* [PROBLEM TO WORK ON]
Across the material below, how many lines contain the word "agent"? Respond with the number only.

* [MATERIAL SHOWN]

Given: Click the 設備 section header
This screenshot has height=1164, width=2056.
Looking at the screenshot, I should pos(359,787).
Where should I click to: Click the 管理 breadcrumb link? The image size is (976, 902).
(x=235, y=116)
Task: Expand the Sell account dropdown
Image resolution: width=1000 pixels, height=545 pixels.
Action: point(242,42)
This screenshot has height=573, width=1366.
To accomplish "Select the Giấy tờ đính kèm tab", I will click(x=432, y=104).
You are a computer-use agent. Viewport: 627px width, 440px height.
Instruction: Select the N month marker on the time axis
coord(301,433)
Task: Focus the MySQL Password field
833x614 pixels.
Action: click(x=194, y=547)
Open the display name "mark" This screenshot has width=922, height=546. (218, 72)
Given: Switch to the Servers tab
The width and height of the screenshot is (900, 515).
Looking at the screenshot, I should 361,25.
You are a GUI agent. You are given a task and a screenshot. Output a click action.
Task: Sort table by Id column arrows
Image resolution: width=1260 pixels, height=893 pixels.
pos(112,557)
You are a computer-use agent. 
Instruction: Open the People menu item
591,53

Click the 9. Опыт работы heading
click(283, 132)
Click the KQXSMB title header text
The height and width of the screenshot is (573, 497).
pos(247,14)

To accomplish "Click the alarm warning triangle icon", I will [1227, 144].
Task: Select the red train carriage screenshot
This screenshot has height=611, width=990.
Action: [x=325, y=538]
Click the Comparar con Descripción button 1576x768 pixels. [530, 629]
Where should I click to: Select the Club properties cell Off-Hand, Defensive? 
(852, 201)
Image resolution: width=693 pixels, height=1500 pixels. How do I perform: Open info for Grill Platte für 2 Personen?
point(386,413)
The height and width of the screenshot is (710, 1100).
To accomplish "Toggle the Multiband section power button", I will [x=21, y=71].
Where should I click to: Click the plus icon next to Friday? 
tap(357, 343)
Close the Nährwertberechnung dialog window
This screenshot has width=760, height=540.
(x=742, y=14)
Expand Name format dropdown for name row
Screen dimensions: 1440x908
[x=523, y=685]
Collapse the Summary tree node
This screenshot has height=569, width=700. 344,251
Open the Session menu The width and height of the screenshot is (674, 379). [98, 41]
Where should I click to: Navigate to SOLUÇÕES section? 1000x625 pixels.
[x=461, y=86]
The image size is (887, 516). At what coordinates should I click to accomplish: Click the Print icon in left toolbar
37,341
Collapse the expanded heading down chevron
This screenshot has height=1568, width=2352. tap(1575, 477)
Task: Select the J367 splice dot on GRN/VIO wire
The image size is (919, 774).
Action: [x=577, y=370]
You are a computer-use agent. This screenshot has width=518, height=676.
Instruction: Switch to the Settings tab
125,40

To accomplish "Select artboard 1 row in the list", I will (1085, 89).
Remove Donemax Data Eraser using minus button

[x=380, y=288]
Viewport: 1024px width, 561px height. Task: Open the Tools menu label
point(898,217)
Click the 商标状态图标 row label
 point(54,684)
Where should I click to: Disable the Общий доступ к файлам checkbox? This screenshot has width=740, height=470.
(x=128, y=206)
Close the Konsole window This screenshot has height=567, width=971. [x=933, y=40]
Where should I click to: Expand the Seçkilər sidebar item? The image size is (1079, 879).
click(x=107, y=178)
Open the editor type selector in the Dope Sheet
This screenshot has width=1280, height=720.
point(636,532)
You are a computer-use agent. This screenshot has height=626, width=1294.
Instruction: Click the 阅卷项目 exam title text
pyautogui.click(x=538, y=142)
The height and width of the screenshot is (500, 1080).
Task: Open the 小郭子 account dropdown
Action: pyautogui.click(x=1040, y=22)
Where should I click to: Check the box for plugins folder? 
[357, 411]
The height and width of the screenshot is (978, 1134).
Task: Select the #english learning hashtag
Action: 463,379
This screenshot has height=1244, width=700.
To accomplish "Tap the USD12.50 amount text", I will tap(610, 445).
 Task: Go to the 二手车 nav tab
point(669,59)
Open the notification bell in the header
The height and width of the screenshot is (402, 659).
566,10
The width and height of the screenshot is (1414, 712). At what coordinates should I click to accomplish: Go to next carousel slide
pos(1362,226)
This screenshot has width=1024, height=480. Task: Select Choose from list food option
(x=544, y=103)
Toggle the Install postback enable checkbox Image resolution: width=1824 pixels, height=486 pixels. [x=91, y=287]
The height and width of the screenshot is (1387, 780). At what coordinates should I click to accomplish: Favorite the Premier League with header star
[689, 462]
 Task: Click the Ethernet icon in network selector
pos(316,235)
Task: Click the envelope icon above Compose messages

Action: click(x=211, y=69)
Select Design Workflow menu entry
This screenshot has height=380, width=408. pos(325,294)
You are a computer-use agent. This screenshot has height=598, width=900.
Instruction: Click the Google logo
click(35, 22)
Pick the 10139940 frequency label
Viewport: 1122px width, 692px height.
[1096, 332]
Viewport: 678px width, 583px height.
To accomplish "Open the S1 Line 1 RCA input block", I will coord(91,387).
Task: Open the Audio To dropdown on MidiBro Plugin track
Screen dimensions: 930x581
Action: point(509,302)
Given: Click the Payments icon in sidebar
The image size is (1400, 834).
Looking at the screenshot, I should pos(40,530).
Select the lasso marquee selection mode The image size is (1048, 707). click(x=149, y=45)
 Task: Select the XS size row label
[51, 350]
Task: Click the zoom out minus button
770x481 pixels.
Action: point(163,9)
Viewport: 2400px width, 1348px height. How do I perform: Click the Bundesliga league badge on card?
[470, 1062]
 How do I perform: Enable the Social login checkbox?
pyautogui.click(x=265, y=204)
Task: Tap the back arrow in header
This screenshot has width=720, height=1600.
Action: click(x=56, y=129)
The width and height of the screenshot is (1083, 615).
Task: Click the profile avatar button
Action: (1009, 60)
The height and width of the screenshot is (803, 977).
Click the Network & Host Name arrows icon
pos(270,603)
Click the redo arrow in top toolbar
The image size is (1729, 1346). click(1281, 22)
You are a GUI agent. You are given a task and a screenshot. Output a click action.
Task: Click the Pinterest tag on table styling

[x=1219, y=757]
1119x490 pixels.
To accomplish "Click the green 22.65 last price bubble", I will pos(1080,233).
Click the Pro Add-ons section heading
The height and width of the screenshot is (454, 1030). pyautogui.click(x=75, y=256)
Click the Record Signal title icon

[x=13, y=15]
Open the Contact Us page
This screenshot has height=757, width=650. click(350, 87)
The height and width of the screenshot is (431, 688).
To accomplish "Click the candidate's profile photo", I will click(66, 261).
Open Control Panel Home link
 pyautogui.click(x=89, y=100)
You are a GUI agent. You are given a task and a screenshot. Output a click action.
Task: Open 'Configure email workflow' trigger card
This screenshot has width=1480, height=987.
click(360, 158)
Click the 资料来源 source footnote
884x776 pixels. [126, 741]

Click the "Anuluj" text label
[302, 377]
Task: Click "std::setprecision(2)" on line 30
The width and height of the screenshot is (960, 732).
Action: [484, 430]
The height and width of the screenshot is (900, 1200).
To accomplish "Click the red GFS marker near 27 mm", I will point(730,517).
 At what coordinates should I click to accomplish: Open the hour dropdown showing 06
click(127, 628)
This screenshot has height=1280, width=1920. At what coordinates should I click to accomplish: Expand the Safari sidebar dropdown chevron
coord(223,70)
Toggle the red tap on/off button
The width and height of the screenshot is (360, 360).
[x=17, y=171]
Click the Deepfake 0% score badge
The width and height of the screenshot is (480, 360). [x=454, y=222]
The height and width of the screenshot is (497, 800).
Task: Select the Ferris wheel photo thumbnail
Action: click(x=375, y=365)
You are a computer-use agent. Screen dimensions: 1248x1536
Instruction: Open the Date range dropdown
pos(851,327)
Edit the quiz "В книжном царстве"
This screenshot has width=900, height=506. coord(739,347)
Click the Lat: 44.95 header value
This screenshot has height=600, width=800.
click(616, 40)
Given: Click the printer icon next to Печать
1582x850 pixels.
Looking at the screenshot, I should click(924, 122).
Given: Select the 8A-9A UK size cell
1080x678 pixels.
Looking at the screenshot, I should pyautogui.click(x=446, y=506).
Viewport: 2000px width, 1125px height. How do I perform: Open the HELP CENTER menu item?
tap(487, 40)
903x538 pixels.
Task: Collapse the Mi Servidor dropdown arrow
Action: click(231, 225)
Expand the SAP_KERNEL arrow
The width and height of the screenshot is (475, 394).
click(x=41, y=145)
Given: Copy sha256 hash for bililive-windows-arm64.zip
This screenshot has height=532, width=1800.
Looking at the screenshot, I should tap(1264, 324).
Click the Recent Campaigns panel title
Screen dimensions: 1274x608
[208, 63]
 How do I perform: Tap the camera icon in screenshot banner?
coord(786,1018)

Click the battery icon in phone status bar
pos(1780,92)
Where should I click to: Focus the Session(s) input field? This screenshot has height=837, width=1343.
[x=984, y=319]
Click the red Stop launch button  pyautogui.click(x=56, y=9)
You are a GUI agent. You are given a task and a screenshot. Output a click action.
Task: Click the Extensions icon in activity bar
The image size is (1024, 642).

* [TASK RESULT]
10